It Takes a Math Teacher

Yesterday Senator Rick Santorum was allowed to pimp the book someone else wrote under his name, It Takes a Family in a Q&A with Washington Post readers. This question and answer can not go without comment:

DuBois, Pa.: It may take a family, but what do you say to families who need both parents to work in order to make ends meet, and that includes the high cost of child care that makes it even more difficult for parents to survive in this economy?

Senator Rick Santorum: That’s a very important question. I say in the book that it’s important for the government as well as society to be there in order to help moms and dads raise children. One place the government does not help is through taxes. In fact in 1950 the average American family paid 2% in taxes. Today that average American family pays 27% in taxes to the federal government.

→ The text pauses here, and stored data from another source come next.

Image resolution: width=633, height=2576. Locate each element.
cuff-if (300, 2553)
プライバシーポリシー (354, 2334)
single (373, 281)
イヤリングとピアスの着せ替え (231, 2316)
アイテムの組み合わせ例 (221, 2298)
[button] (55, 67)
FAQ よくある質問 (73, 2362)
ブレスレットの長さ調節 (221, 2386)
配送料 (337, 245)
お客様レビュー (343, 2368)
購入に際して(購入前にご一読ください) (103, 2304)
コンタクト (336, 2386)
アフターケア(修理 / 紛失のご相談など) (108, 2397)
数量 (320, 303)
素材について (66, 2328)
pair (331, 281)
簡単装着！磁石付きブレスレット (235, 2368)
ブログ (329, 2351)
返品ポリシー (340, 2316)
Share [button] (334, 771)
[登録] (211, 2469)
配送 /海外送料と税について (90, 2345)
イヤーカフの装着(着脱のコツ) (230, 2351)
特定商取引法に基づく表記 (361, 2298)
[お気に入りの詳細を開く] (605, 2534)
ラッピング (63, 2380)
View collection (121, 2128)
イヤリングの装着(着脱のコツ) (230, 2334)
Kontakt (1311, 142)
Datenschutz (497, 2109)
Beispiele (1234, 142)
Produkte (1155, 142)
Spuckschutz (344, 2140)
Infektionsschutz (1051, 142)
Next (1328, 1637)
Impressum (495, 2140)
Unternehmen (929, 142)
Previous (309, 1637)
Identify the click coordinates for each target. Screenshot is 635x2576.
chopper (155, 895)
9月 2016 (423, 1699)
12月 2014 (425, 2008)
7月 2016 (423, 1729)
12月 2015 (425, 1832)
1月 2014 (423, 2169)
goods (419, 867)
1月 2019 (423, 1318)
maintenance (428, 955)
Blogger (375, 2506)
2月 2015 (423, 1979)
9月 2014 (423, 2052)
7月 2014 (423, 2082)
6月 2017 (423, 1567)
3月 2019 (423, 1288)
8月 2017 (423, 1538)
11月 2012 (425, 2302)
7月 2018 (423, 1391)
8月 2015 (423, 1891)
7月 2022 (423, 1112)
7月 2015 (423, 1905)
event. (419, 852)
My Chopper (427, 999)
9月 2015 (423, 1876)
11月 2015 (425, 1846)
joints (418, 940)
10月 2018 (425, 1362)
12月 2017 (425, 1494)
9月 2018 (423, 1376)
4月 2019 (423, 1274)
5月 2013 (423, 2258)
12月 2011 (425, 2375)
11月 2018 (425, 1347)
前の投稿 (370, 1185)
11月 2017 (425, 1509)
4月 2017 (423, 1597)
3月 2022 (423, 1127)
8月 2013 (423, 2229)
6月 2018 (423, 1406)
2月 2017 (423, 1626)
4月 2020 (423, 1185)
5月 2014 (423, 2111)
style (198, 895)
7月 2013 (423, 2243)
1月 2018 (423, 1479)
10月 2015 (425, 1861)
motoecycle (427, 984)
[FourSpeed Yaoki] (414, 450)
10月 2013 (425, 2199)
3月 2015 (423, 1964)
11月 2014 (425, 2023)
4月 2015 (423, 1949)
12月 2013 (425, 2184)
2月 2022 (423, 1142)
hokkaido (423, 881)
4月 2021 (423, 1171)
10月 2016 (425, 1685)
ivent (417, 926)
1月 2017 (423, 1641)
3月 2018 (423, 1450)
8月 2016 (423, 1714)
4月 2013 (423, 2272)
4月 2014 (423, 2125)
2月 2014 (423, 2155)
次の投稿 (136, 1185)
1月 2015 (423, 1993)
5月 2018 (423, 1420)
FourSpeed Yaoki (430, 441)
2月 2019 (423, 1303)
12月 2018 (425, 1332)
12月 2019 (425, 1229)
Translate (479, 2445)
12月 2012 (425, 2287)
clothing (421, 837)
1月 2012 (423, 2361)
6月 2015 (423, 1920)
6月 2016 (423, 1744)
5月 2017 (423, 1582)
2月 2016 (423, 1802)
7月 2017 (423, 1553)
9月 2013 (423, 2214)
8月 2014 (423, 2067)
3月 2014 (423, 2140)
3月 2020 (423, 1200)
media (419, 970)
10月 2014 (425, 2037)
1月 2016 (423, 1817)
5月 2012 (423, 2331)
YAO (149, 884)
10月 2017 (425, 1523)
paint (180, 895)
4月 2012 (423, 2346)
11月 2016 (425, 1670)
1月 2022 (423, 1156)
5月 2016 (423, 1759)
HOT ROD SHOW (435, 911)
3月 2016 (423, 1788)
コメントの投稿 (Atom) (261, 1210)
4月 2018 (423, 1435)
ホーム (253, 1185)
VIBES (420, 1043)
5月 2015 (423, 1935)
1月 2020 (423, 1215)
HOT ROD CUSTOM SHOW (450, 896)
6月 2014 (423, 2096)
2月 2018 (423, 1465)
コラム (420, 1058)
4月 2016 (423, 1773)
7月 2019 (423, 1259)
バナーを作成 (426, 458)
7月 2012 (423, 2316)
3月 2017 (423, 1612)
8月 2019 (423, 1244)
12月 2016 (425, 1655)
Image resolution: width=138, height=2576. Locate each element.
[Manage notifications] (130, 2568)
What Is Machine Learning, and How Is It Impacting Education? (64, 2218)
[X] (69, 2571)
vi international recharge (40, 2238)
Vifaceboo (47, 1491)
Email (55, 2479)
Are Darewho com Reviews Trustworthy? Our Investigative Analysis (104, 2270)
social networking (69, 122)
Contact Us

Does Santorum really think that taxes are 13.5 times higher than they were in 1950?

You can measure effective tax rate as the Center on Budget and Policy Priorities does:

Or average tax burden as Santorum ally Grover Norquist‘s Americans for Tax Reform does:

The Happiness Quotient. 1950s vs. Today. In the “Happy Days” of 1955, the median family paid 27.7 percent of its income in total taxes. By 1995 its total tax burden claimed 38.2 percent of income.

No one’s numbers suggest anything near what Santorum claims. Maybe he’s measuring in Man-on-Dog years.

**Late update: I understand that you can’t exactly fling feces at a sitting U.S. Senator, but John Stewart took a dive last night. If he couldn’t have done any better than that, he should have passed on the booking.